Constipation is defined as the inability to defecate normally. Much like humans, older dogs are more prone to this condition, though it can happen to any breed of dog at any age. Constipation should not be ignored, as extended periods of distress can cause serious health concerns.
What To Watch For
A dog that strains to defecate, especially if it is well-trained and evacuates at regular intervals daily, is described as being constipated. (In addition, severe diarrhea and colitis may lead to straining.) Grass particles, matted feces, string, or other objects in or around the anus is also indicative of constipation. The size of the feces will be abnormally small and once the condition has progressed, lethargy, vomiting, and loss of appetite may develop.
The most common cause of constipation is swallowing objects that are not easily digested, if at all, such as a piece of dry bone. However, it can also be caused by slower intestinal processes, enlarged prostates, concurrent kidney disease, hernias, or simply swallowing grass or hair.
If you can see a thread or string in the anus, do not pull it. This can cause internal damage. Other important things to note:
- Always wear rubber gloves when dealing with feces and related anal problems.
- If you can see grass in the anus, gently ease it out.
- If feces are matted around the anus, trim carefully with scissors. (For long-haired dogs, see below.)
- Wash the anal region with warm, soapy water and apply a soothing, water-soluble jelly (such as K-Y) to the inflamed area.

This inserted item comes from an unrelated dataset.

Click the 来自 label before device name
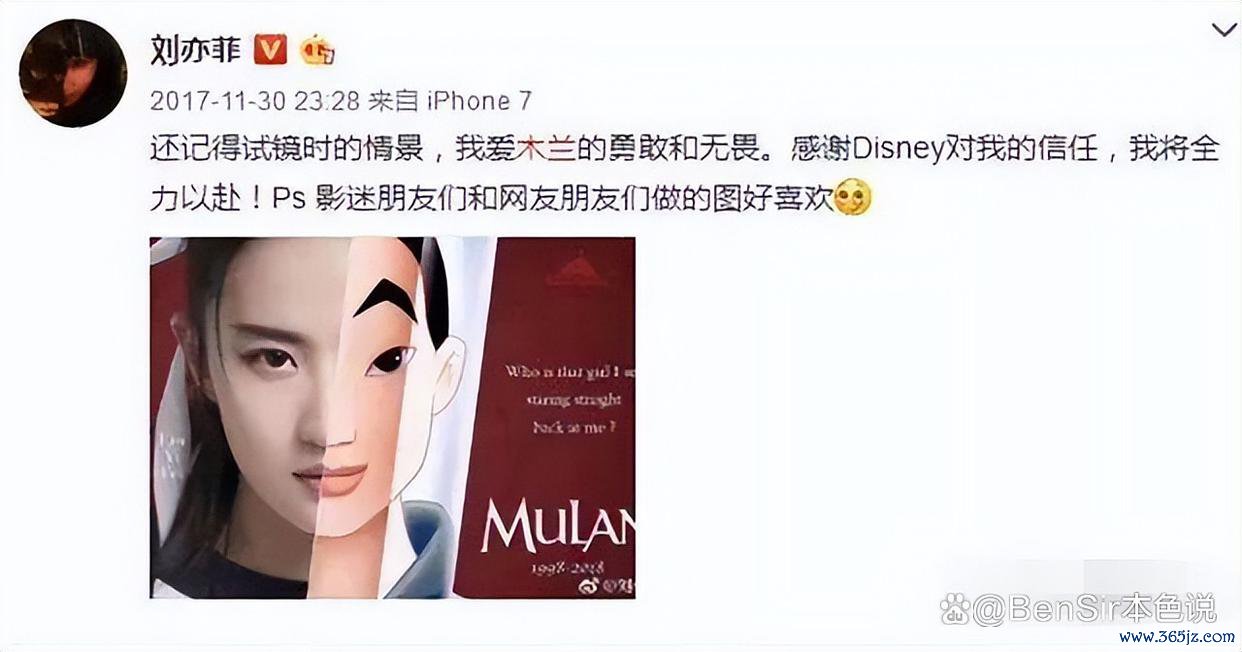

- Take the dog’s temperature. If it is abnormally high or there is blood on the thermometer or resistance when inserting the thermometer, see your veterinarian immediately (within 24 hours).
Long-haired dogs, especially small ones like Yorkies and Lhasa Apsos, can become frantic with the discomfort caused by matted feces around the anus and the trimming process. You may need to soak the dog’s posterior in warm water before you begin trimming to make it more comfortable.
Radiographs, abdominal ultrasound and blood work are some of the more common tests recommended for identifying the underlying cause of the constipation.
In some cases, a dog may need to be hospitalized and given enemas to remove or pass an obstruction located in the anus. If in doubt, or in the cases noted above, call your vet and have the dog examined. Fluids under the skin may be administered to ensure good hydration to the intestinal tract. In cases of intact males where the prostate is the cause of the constipation, castration will be recommended. And in severe cases of constipation, your veterinarian may administer fluids intravenously.
Living and Management
Some dogs have a history of periodic constipation, especially as they get older. Adding a little mineral oil to the dog's meal can help in these cases. The proper dosage for a dog is 1 tsp for every 11 lbs (5kg). However, you should never administer the oil orally; if it ends up in the lungs, which can occur easily, it can cause pneumonia. Your veterinarian may also recommend stool softeners as well as fiber supplementation to assist in the intestinal transit.
Although it is natural for a dog to eat grass on occasion, this habit should be controlled as much as possible. Avoid giving your dog bones; substitute a nylon chew toy instead. Use purpose-made laxatives to soften the stool and above all else, provide your dog with water regularly. Neutering your dog at an early age will also prevent growth of the prostate, which can lead to constipation.